*** Opening Data for analysis ***

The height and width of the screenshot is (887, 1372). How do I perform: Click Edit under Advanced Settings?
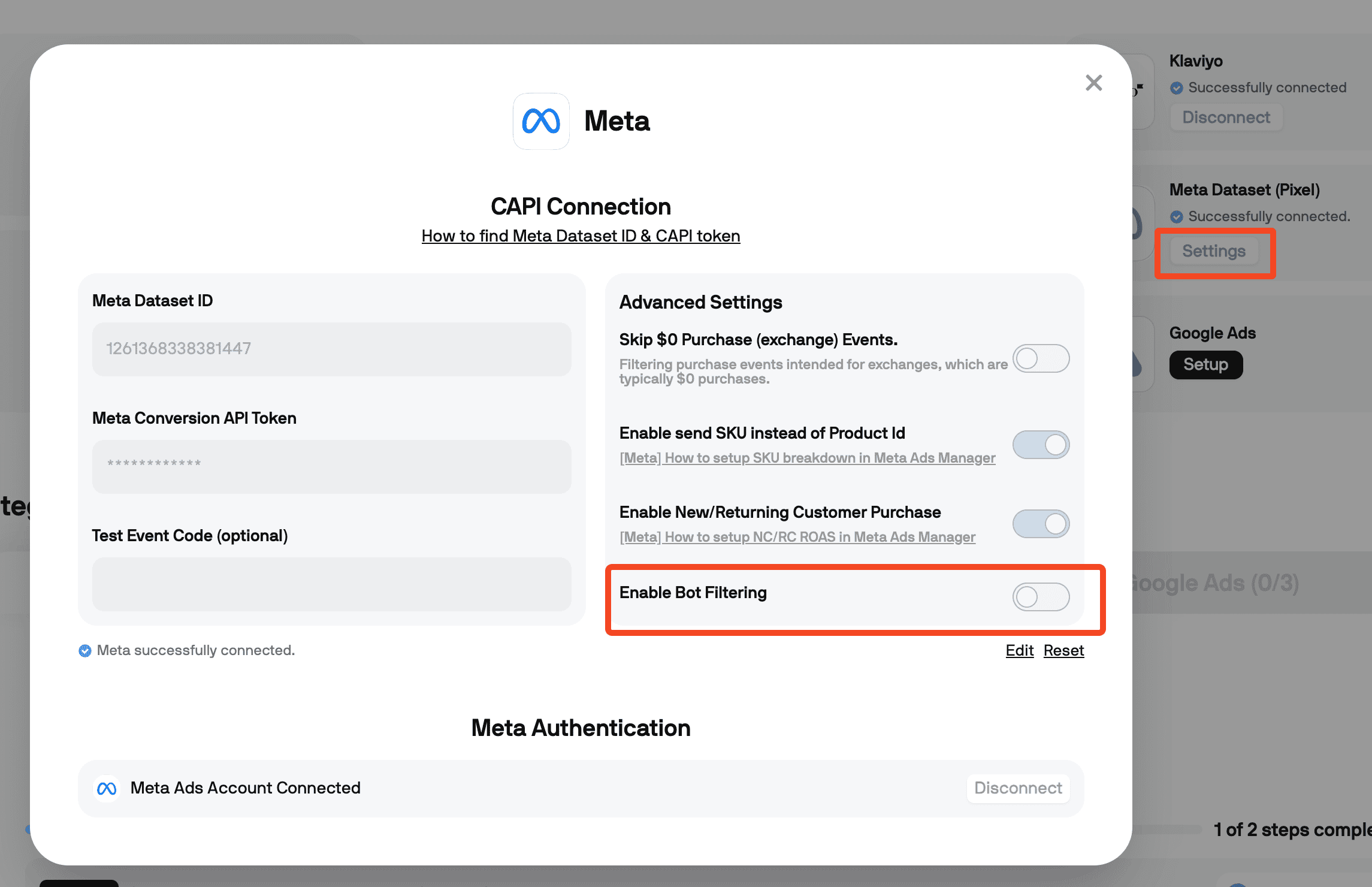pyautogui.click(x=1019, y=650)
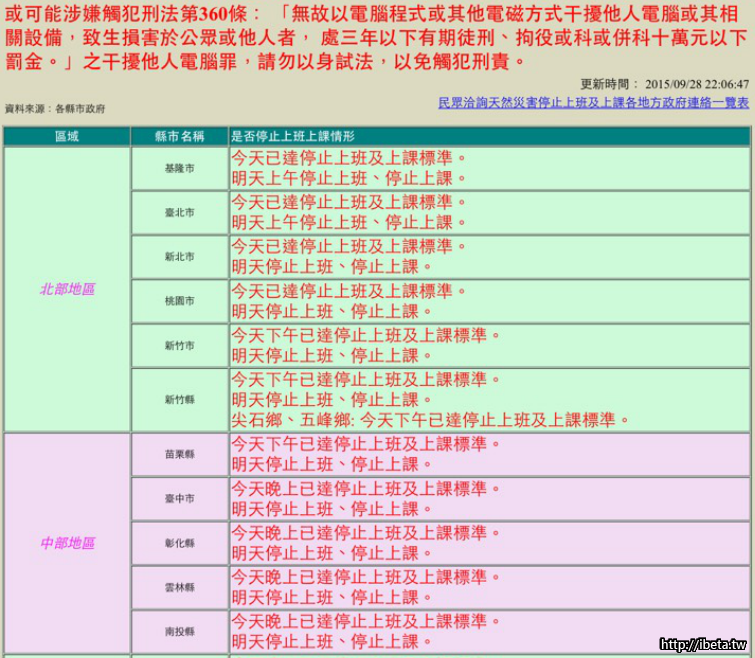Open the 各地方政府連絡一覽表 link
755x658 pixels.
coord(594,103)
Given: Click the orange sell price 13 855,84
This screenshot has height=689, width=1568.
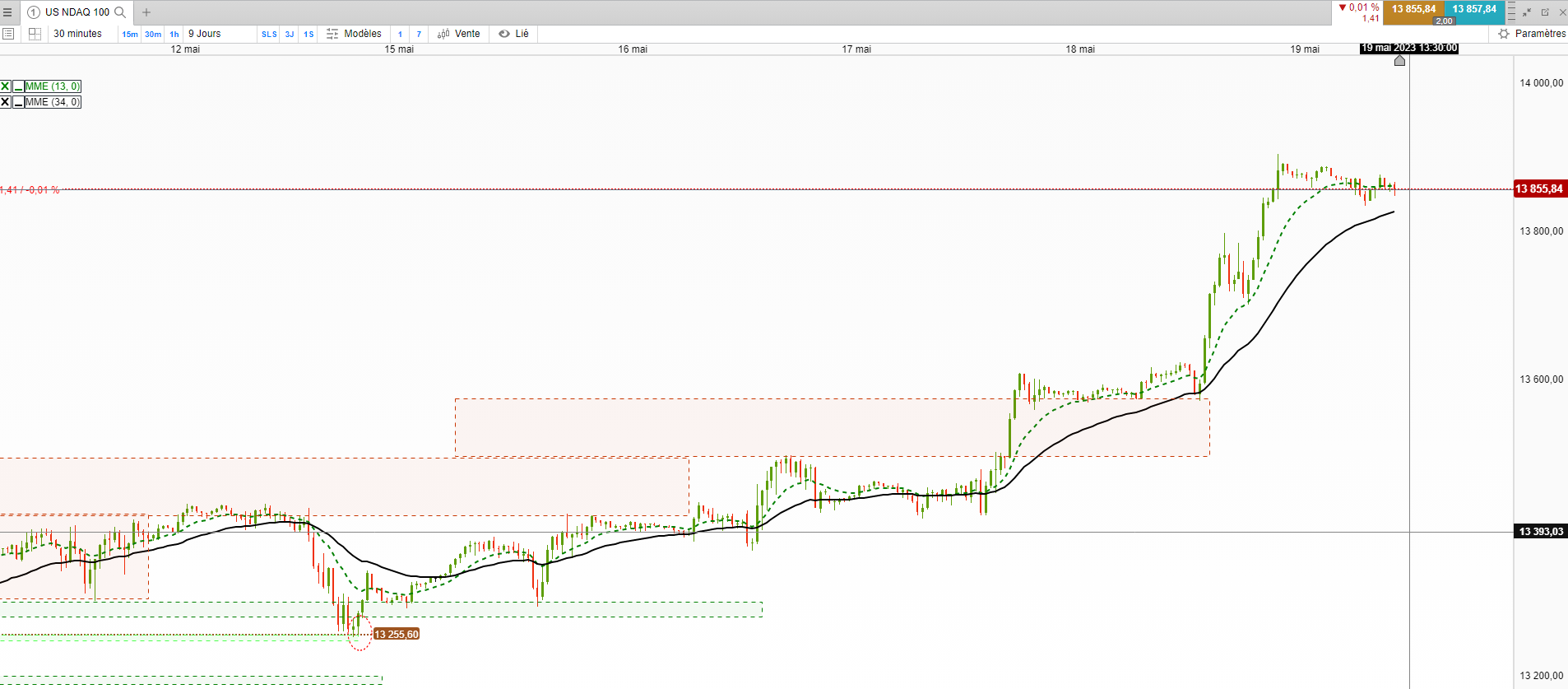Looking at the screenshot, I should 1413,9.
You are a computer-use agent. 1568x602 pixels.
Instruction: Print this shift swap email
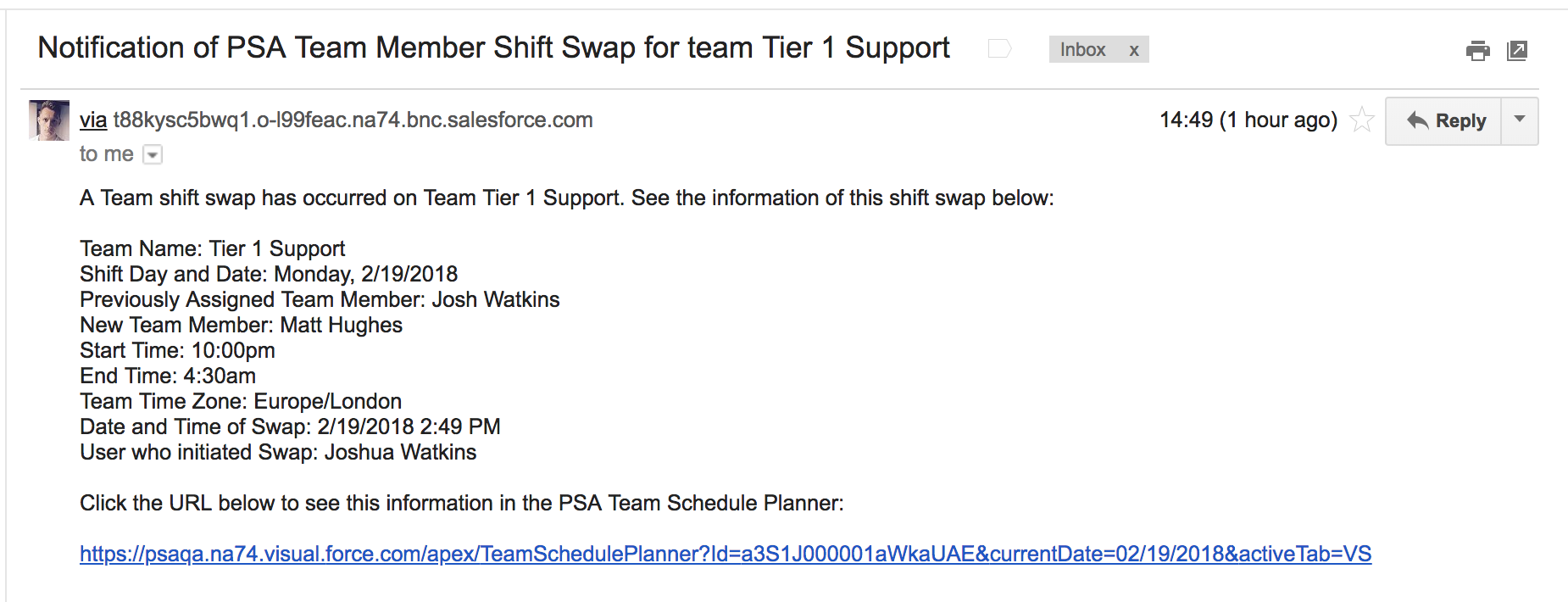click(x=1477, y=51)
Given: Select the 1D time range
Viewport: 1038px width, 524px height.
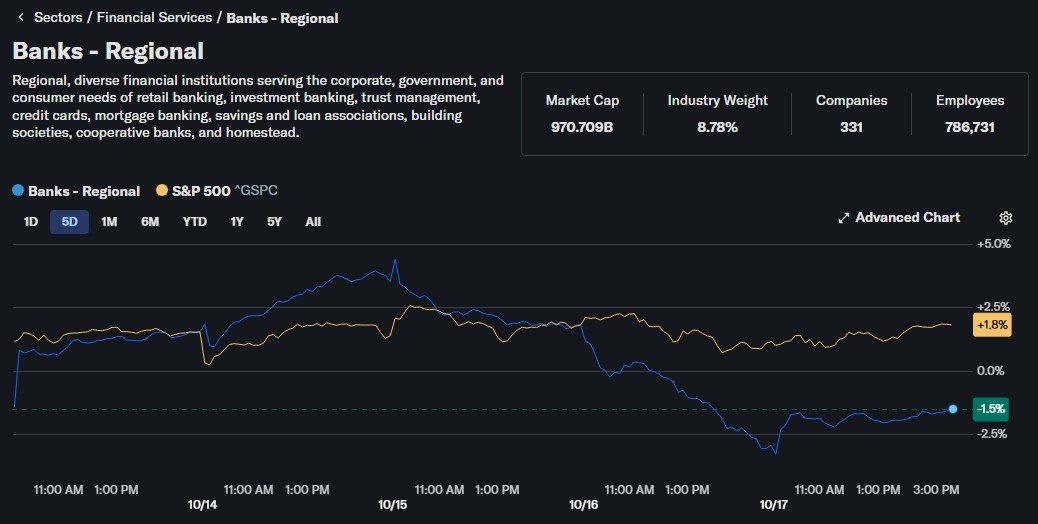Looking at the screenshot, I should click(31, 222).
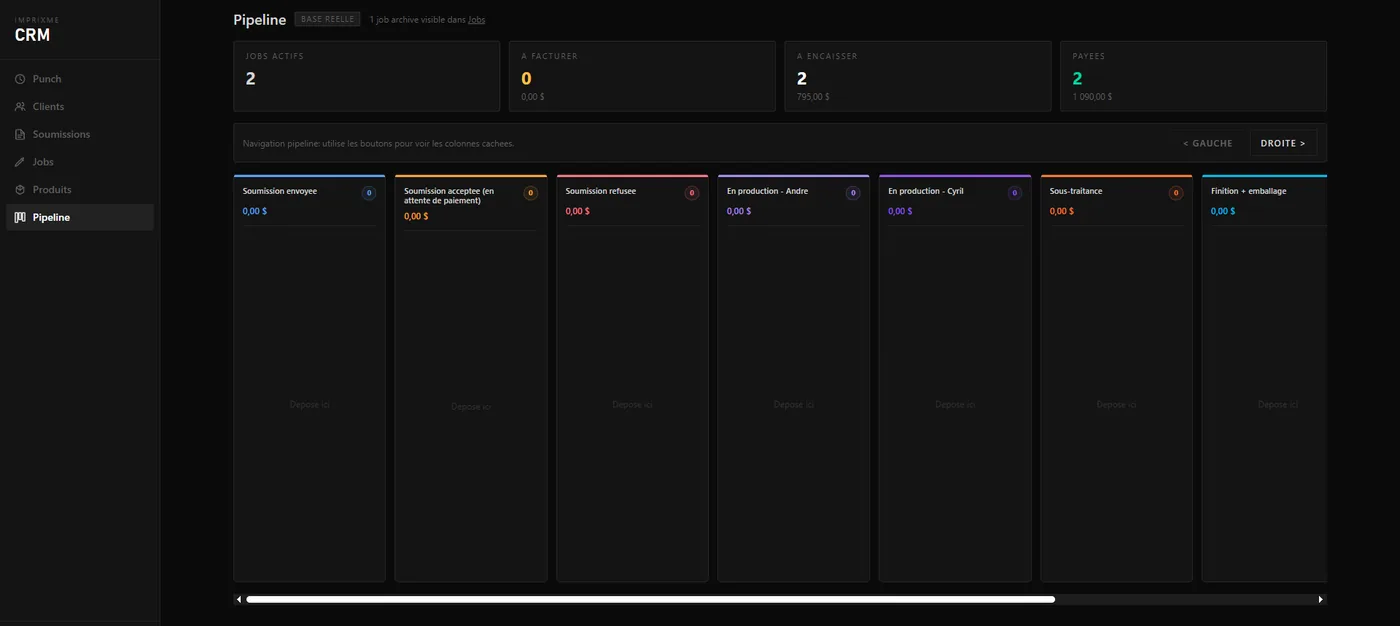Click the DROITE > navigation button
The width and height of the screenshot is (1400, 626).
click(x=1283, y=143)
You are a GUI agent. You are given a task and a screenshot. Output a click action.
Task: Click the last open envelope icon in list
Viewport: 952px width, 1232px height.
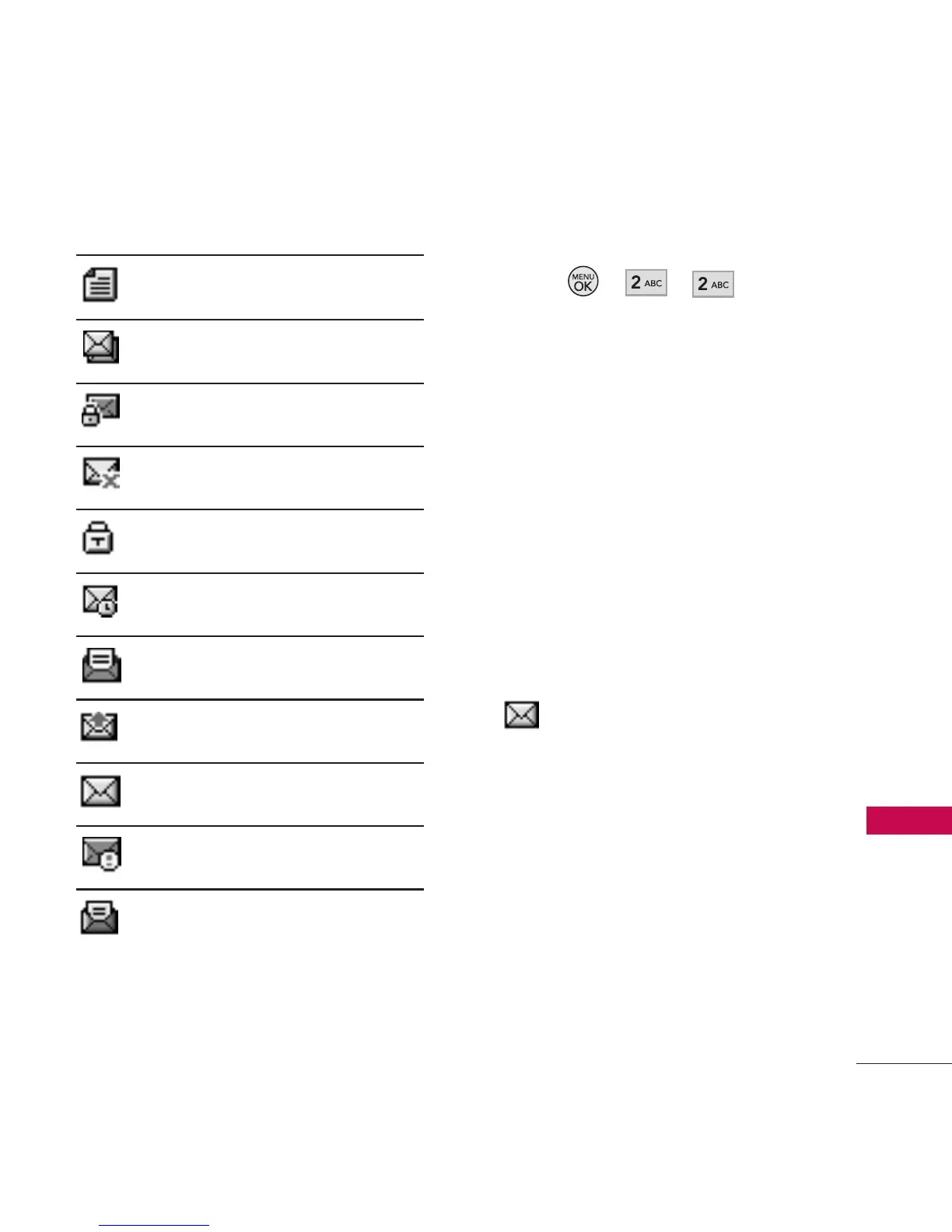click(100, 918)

*** Closing Data for analysis ***

● **Task requirements**
Word for word and without any pictures, return all of the lines above.

● **Result of the task**
The height and width of the screenshot is (887, 1372). How do I perform: Click Edit under Advanced Settings?
pyautogui.click(x=1019, y=650)
Open the 各地方政府連絡一覽表 link
755x658 pixels.
coord(594,103)
Given: Click the orange sell price 13 855,84
This screenshot has height=689, width=1568.
Looking at the screenshot, I should 1413,9.
You are a computer-use agent. 1568x602 pixels.
Instruction: Print this shift swap email
click(x=1477, y=51)
Given: Select the 1D time range
Viewport: 1038px width, 524px height.
Looking at the screenshot, I should click(31, 222).
Click the DROITE > navigation button
The width and height of the screenshot is (1400, 626).
click(x=1283, y=143)
You are a GUI agent. You are given a task and a screenshot. Output a click action.
Task: Click the last open envelope icon in list
Viewport: 952px width, 1232px height.
click(100, 918)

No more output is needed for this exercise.